Legislatori USA: nuovo accordo nucleare con l’Iran è lontano?

I senatori di entrambi i partiti hanno affermato che è improbabile che Teheran accetti qualsiasi nuovo accordo sul nucleare. Secondo i legislatori, che sono stati informati da alti funzionari dell’amministrazione Biden, l’Iran sta mostrando poca volontà di ristabilire il Piano d’azione globale congiunto (PACG). I funzionari di Biden hanno dichiarato di essere sul punto di ripristinare l’accordo, ma l’Iran non ha mostrato alcun serio interesse di accettare l’offerta di Washington e dei suoi alleati europei.

Il presidente della commissione per le relazioni estere al Senato, Bob Menendez, ha affermato che la proposta americana di un nuovo accordo sta dividendo l’establishment politico iraniano e questo rende difficile proseguire i negoziati.
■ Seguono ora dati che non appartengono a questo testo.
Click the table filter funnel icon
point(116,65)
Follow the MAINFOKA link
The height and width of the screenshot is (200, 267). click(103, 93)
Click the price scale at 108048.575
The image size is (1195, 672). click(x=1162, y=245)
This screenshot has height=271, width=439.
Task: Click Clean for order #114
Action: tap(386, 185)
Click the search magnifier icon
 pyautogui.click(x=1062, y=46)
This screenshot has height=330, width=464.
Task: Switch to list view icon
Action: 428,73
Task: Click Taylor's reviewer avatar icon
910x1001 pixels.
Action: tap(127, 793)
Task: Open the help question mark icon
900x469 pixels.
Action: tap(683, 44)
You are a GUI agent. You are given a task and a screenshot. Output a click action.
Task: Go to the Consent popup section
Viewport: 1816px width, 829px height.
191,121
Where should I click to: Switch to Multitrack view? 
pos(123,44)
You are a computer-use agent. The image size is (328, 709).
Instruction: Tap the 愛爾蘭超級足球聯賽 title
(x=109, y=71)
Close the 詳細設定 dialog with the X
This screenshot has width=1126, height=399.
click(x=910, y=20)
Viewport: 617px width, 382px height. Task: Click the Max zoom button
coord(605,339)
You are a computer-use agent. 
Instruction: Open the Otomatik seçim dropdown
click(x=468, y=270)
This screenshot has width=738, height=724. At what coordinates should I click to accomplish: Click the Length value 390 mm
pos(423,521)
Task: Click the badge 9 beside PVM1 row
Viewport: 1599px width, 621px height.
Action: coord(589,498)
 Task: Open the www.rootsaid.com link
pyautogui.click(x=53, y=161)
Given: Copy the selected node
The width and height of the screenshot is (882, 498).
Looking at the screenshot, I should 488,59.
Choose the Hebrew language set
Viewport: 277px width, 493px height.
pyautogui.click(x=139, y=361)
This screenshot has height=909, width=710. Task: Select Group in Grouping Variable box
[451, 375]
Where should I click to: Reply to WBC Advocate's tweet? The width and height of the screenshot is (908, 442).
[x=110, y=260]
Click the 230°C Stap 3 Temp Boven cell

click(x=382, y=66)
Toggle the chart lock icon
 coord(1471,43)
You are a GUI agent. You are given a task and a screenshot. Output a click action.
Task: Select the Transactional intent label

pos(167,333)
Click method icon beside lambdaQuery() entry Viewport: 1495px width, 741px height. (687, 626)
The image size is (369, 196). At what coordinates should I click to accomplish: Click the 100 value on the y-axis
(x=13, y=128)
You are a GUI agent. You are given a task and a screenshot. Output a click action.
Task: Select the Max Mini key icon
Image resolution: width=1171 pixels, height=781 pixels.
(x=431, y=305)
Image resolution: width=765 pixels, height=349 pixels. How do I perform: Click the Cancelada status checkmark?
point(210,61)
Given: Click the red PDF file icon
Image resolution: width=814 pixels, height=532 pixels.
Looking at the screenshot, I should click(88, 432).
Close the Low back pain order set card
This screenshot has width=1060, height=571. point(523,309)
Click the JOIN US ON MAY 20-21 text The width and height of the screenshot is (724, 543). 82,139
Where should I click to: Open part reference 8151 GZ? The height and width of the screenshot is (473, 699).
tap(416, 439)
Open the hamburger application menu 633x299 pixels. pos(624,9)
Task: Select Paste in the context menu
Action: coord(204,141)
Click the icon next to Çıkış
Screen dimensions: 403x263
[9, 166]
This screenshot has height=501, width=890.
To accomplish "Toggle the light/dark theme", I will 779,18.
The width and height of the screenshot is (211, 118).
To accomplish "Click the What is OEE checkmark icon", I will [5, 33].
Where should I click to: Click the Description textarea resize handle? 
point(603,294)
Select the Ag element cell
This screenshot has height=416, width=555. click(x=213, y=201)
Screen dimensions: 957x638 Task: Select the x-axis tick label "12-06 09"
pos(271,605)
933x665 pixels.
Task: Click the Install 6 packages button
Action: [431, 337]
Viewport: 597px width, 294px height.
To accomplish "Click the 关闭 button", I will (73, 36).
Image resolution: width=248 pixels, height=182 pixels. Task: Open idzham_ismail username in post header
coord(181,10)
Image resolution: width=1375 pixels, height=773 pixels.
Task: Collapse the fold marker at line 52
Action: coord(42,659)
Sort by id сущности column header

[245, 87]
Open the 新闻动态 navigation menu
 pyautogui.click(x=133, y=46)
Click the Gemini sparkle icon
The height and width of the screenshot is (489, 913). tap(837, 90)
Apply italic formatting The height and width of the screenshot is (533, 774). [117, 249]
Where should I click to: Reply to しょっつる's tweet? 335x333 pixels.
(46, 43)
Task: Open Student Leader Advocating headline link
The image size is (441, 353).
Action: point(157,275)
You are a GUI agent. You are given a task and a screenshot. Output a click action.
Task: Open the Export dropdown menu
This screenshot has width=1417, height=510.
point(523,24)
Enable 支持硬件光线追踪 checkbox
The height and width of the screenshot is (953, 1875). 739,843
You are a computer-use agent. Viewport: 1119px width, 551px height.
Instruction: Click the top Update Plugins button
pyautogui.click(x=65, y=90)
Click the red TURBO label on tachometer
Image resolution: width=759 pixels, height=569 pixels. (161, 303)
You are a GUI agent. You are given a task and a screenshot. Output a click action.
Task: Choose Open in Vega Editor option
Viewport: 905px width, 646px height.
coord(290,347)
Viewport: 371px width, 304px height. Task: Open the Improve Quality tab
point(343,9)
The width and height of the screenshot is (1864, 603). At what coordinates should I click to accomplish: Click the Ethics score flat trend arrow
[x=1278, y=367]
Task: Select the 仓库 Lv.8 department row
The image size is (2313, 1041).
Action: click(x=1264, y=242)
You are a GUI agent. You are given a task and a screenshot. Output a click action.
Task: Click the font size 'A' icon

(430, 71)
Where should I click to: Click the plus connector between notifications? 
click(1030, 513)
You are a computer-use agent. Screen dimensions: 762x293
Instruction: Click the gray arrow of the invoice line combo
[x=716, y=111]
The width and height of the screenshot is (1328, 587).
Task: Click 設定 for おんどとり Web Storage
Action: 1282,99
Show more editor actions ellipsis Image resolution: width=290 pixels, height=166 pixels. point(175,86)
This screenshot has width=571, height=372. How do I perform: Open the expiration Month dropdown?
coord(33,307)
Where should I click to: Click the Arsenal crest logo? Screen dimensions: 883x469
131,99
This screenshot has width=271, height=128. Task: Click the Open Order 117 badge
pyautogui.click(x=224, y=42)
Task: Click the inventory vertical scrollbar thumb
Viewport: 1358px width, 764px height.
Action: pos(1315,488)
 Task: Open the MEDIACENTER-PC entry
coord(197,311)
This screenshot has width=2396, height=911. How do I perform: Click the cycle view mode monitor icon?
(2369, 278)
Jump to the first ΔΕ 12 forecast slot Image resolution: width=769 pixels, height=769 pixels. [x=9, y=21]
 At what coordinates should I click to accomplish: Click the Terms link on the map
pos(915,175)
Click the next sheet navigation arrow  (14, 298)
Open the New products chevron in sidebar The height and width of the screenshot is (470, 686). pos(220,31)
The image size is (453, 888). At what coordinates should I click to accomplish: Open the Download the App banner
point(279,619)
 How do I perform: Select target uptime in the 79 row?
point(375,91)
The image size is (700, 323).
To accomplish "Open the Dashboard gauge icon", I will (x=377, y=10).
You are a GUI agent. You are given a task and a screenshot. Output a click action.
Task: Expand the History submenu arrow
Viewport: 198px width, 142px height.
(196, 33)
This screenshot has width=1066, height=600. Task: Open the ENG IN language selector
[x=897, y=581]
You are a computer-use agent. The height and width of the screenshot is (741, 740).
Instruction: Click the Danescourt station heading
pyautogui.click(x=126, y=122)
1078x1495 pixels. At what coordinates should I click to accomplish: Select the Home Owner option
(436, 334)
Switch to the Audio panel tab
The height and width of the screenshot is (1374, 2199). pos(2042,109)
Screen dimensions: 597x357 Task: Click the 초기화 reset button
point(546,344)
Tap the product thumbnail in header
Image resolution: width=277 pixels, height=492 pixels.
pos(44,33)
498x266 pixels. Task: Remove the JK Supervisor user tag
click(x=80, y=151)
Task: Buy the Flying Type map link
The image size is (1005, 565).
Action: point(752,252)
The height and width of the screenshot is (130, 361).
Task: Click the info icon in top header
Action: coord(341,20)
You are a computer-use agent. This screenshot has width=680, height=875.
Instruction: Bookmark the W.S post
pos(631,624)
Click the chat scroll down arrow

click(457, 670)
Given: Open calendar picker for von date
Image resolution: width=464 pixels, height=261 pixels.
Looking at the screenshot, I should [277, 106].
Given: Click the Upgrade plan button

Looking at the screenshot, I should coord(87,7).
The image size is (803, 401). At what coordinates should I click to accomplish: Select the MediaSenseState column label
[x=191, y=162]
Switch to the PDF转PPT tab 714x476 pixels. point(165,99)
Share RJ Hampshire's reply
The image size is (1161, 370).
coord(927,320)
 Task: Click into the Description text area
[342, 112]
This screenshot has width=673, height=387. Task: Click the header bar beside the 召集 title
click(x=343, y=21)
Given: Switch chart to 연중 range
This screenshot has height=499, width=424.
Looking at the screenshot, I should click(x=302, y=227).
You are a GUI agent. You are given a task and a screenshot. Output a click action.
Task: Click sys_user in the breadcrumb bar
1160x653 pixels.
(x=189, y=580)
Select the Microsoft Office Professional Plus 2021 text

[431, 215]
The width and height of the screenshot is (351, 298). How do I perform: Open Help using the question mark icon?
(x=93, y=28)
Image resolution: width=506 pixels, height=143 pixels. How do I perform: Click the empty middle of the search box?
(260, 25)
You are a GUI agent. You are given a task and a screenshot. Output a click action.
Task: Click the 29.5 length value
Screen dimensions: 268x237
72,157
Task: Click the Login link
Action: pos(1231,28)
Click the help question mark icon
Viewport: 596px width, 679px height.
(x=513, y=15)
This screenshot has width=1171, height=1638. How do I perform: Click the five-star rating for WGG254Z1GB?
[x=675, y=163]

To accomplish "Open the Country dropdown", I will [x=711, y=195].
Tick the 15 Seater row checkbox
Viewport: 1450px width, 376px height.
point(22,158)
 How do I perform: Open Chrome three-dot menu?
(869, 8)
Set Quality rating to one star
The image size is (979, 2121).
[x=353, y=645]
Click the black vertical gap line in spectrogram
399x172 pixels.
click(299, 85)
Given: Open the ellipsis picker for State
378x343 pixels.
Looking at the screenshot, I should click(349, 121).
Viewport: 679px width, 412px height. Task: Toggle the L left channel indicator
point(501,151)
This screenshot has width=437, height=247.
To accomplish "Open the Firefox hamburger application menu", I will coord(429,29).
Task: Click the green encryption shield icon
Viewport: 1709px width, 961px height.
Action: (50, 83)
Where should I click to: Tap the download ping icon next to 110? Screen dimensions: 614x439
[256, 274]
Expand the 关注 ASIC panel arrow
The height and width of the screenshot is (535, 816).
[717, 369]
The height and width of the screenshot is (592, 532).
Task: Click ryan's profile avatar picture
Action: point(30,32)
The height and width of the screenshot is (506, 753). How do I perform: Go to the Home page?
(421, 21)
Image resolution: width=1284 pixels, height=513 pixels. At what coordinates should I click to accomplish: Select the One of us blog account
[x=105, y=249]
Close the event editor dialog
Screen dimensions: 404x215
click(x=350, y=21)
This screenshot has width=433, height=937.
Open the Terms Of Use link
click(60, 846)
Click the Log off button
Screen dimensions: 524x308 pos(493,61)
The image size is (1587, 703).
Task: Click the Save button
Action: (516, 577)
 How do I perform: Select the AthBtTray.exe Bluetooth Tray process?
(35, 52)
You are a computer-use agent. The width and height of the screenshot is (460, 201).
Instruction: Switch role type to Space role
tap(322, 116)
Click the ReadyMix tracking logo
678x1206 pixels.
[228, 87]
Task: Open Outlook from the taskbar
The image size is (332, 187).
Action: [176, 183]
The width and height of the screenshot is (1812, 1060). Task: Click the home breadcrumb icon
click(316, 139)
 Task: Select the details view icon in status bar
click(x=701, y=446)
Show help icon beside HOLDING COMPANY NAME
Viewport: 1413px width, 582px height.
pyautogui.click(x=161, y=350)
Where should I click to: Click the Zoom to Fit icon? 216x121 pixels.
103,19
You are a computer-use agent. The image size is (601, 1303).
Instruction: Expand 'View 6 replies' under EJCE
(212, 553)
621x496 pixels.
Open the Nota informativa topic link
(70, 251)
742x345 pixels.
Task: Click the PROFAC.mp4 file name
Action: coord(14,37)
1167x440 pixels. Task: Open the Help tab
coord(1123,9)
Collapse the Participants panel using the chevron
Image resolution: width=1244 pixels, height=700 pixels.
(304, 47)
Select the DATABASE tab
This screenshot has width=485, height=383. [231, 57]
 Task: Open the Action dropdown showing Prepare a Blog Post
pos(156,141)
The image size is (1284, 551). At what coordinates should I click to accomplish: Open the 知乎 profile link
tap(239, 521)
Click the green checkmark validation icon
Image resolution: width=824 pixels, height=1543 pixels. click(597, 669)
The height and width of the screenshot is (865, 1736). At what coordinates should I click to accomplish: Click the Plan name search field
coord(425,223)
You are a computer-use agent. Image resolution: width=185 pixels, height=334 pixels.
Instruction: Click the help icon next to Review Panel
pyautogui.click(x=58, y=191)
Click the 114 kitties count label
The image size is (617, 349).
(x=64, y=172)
Anche il senatore dem Ben Cardin e quello GOP, James Risch, sono d’accordo sul fatto che gli USA hanno fatto di tutto per stipulare un nuovo accordo e che ora spetta agli iraniani decidere. Secondo loro, però, i disaccordi all’interno dello stesso Iran non permetteranno di concludere un nuovo accordo sul nucleare.

L’Iran non vuole cooperare

Diversi senatori hanno affermato che ci sono segnali che l’Iran non vuole cooperare con gli alleati occidentali consentendo il controllo del suo programma nucleare. Un senatore ha detto che l’Iran sta facendo “richieste irragionevoli”, come quella che Washington rinunci alla disegnazione delle Guardie Rivoluzionarie come organizzazione terroristica straniera come parte di qualsiasi nuovo accordo nucleare. Secondo i legislatori statunitensi, per ora le probabilità di ottenere un accordo sono minime.  I senatori, come problematica per il raggiungimento di un possibile accordo, citano anche la chiusura delle telecamere di monitoraggio della Nazioni Unite. “L’amministrazione ha pubblicamente affermato di essere ancora disposta a negoziare per un JCPOA 2.0. Tuttavia le azioni intraprese dal regime iraniano lo rendono ogni giorno più difficile. Non credo che un accordo sia imminente”, ha affermato un legislatore.